EU regulations jeopardise share building

Regular share building services could be under threat because of new European regulations, says Gavin Oldham, chief executive of the Share Centre. The broker’s Regular Investment Service (RIS) may be pulled because of a new requirement to produce monthly contract notes when the regulations come into force this November.

RIS allows investors to invest regular monthly sums of between £20-£750, made possible by a £2.50 maximum commission charge. The service, which aggregates many small orders to make bulk purchases, relies on an exemption from a Financial Services Authority (FSA) requirement to post written confirmation of deals within 24 hours.

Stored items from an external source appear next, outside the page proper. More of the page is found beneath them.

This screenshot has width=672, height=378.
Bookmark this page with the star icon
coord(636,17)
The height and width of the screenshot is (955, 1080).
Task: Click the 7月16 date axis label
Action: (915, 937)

Now newly proposed FSA rules, drafted in response to the European Union’s Markets in Financial Instruments Directive (MiFID), intend to remove this exemption. Oldham says: ‘This is starting to give us concern and services may be adversely affected, it costs a lot of money to send out contract notes.’

Registrars have already raised concerns about the impact of the contract note requirements on Dividend Reinvestment Plans (DRIPs). DRIPs, which charge as little as 0.5% commission to automatically use your dividend payments to buy more shares, work on similar principals to share building services.

More than half of the UK’s leading FTSE 100 companies currently offer DRIP schemes to private investors. Registrar Computershare, which manages many of these schemes, says companies may no longer find it cost effective to provide DRIPs.